:: Assignment ::
Nothing but the lines from the one containing "You are a computer-use agent. Screen" through the end of the data below may appear in the response, each one exact.

:: Source data ::
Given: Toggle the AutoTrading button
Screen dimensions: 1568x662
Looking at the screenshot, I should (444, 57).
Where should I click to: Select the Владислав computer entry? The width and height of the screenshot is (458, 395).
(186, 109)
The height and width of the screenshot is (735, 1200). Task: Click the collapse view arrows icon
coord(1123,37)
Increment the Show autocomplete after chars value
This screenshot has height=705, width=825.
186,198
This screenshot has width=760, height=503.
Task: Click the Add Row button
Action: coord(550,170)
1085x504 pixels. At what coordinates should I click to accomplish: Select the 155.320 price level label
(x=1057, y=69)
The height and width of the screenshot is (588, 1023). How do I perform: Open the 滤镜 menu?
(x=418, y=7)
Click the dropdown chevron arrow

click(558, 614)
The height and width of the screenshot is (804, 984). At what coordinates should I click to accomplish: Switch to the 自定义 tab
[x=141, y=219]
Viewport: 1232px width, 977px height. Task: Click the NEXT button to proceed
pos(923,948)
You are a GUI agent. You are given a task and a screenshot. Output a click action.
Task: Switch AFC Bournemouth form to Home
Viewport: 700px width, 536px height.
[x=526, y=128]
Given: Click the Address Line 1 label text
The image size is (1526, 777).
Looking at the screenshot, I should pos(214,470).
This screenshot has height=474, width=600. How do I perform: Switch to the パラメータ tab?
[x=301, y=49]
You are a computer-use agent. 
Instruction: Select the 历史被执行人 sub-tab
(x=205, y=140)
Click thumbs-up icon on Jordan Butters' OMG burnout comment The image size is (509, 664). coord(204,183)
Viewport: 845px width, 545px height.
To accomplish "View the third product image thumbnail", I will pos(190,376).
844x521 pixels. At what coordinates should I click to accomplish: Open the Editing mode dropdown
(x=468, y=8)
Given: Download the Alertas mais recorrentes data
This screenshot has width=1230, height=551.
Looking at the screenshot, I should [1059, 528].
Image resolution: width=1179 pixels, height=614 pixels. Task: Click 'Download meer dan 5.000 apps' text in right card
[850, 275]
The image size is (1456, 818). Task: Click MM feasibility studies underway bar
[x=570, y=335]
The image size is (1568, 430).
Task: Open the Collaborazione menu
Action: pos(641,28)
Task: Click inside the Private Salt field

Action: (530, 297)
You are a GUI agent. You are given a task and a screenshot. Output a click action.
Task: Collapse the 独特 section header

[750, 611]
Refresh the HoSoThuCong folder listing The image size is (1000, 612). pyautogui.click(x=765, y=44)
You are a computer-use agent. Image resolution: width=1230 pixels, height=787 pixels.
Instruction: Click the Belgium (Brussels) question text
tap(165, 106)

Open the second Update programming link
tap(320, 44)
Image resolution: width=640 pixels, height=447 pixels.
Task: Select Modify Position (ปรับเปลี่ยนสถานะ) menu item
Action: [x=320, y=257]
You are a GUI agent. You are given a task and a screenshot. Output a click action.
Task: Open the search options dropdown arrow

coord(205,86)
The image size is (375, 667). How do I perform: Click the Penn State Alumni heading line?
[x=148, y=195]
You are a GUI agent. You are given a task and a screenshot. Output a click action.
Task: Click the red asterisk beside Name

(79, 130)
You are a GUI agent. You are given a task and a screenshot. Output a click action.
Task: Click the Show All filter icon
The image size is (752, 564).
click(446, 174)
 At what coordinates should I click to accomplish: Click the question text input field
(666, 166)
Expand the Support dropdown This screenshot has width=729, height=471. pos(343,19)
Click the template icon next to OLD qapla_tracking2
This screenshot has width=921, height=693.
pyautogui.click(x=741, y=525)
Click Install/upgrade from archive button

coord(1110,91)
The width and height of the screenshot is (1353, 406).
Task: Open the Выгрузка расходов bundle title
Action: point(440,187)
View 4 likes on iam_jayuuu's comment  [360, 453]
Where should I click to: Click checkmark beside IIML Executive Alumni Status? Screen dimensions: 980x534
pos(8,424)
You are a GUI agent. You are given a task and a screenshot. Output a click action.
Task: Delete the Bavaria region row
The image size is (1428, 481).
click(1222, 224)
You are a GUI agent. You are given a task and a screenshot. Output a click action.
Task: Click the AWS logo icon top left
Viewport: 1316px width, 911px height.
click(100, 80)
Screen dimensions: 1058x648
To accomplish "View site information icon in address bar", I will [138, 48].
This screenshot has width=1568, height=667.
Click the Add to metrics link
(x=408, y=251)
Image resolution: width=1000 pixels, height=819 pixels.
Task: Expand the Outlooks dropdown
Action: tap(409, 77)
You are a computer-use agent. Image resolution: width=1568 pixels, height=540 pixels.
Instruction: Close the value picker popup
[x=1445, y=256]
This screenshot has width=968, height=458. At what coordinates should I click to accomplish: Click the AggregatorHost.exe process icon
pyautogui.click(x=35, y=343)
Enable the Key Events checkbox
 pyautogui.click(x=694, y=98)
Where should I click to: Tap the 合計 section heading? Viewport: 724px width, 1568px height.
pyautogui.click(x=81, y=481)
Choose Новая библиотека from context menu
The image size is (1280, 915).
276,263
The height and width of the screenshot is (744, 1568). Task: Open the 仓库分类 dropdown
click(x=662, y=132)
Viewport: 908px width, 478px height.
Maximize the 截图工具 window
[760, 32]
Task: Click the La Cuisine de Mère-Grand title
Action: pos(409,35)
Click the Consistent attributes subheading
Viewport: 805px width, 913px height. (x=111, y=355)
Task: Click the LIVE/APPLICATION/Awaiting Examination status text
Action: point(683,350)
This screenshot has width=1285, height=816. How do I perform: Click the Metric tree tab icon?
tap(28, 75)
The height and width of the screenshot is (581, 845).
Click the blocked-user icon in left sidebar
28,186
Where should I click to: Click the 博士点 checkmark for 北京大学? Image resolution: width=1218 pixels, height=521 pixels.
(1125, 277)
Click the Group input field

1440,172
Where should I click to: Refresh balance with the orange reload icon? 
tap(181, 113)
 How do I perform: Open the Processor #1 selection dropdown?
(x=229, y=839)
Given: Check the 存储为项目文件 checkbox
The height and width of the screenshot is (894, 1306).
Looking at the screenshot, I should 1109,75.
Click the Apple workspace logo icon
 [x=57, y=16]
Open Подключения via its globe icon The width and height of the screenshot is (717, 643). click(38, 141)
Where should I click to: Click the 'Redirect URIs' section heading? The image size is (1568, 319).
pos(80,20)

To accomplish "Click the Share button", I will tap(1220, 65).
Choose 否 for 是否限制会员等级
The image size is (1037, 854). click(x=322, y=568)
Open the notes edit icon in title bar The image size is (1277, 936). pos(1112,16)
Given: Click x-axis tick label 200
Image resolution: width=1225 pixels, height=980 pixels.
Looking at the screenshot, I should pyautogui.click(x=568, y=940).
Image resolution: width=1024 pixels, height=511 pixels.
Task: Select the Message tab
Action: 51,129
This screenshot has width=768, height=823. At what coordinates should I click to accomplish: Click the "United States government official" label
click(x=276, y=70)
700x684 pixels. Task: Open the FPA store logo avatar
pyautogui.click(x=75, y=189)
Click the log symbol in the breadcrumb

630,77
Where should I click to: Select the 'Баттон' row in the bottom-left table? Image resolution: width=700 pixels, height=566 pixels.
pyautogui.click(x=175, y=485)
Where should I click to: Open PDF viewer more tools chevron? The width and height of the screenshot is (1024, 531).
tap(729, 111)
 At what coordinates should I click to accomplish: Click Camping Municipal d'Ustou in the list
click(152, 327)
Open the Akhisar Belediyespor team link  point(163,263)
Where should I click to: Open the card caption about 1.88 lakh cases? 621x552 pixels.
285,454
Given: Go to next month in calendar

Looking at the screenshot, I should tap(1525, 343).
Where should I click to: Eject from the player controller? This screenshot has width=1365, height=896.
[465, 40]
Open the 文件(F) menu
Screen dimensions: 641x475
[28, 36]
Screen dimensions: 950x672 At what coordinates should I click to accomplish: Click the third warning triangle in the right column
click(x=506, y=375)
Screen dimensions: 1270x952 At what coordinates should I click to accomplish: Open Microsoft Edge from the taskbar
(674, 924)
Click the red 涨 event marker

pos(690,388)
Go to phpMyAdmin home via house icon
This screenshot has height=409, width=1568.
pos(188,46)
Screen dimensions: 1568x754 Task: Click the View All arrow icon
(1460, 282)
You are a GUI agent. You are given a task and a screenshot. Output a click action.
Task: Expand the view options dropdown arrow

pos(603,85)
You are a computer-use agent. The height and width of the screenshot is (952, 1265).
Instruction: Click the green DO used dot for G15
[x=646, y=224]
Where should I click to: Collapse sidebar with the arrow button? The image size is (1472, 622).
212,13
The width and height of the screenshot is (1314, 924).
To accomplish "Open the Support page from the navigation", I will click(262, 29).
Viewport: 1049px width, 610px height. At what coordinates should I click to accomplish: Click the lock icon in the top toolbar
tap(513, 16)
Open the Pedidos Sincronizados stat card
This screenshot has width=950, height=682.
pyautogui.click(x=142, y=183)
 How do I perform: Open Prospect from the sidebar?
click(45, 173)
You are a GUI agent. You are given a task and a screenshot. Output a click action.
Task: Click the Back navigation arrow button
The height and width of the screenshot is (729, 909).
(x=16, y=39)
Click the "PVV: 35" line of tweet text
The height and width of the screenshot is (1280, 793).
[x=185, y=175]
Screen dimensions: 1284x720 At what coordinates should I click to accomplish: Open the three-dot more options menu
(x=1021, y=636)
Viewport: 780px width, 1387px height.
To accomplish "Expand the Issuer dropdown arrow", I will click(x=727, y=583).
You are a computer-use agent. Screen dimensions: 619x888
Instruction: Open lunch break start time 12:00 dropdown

:: Solution ::
You are a computer-use agent. Screen dimensions: 619x888
Instruction: Open lunch break start time 12:00 dropdown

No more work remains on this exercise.